29. For the reasons given, the Decision of the First-tier Tribunal requires to be set aside. Although this case has already been heard twice by the First-tier Tribunal, it seems to me that on both occasions the Appellant has not had a full and fair consideration of his case: in such circumstances, with some hesitation, I conclude that the case must go back yet again to the First-tier Tribunal, to be heard by any Judge other than First-tier Tribunal Judge Aziz or First-tier Tribunal Judge Andrew. The findings of fact previously preserved should again be preserved: Judge Andrew did not go behind those findings recognising the direction of the Upper Tribunal, and there is nothing that emerged during the course of proceedings before Judge Andrew or subsequently which would point in a different direction. Accordingly, the findings of fact preserved from the decision of First-tier Tribunal Judge Aziz - as set out at paragraph 18 of the decision of First-tier Tribunal Judge Andrew - are again to be preserved. The decision in the appeal is otherwise to be remade with all other issues at large.
Notice of Decision
30. The decision of the First-tier Tribunal contained material error of law and is set aside.

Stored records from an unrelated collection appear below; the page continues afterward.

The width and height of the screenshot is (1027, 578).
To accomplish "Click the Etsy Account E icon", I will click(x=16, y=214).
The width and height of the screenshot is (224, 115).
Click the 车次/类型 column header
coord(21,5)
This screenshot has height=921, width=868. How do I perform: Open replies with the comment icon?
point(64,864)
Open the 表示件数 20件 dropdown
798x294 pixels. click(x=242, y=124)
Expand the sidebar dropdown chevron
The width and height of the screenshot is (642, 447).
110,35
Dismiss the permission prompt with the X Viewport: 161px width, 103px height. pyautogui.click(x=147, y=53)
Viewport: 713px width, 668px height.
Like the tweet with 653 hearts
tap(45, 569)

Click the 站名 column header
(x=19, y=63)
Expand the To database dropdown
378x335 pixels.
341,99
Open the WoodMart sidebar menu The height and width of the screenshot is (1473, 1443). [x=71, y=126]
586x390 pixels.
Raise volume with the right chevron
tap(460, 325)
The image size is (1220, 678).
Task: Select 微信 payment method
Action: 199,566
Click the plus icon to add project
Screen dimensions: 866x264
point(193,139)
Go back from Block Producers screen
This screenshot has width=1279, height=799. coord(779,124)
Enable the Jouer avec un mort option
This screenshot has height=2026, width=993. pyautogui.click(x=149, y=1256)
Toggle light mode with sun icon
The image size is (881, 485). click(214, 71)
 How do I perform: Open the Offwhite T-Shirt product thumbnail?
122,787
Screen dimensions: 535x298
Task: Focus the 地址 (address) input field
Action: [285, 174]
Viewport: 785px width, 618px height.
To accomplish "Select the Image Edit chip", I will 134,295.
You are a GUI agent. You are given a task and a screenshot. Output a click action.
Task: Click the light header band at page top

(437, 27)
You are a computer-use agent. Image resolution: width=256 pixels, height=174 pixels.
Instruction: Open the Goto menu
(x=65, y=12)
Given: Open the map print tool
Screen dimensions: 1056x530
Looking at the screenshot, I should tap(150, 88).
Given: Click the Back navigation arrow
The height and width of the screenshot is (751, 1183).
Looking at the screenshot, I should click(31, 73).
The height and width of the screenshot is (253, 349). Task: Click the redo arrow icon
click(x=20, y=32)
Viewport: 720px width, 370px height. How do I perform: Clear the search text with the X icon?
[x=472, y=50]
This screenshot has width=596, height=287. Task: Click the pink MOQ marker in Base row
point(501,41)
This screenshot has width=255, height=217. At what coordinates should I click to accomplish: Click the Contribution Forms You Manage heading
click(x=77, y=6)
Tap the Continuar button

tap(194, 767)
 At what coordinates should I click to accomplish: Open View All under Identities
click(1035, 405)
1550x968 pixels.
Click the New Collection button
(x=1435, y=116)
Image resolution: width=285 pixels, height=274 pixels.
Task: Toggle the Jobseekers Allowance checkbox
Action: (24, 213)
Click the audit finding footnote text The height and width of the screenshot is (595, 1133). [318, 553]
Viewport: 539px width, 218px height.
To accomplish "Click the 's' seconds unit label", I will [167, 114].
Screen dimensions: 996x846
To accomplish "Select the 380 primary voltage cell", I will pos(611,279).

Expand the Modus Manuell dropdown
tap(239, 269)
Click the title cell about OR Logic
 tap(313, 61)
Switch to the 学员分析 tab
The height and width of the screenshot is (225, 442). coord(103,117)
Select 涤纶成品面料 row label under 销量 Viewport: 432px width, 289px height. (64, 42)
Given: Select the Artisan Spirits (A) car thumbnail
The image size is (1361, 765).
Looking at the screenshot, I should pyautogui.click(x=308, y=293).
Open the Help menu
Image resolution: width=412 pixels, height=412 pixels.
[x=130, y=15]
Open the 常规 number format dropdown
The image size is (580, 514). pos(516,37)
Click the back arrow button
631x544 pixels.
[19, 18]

31. The decision in the appeal is to be remade before the First-tier Tribunal by any Judge other than First-tier Tribunal Judge Aziz or First-tier Tribunal Judge Andrew, with preserved findings of fact as identified above and otherwise all other issues at large.
Direction Regarding Anonymity - Rule 14 of the Tribunal Procedure (Upper Tribunal) Rules 2008
Unless and until a Tribunal or court directs otherwise, the Appellant is granted anonymity. No report of these proceedings shall directly or indirectly identify him or any member of his family. This direction applies both to the Appellant and to the Respondent. Failure to comply with this direction could lead to contempt of court proceedings.
The above represents a corrected transcript of ex tempore reasons given at the conclusion of the hearing.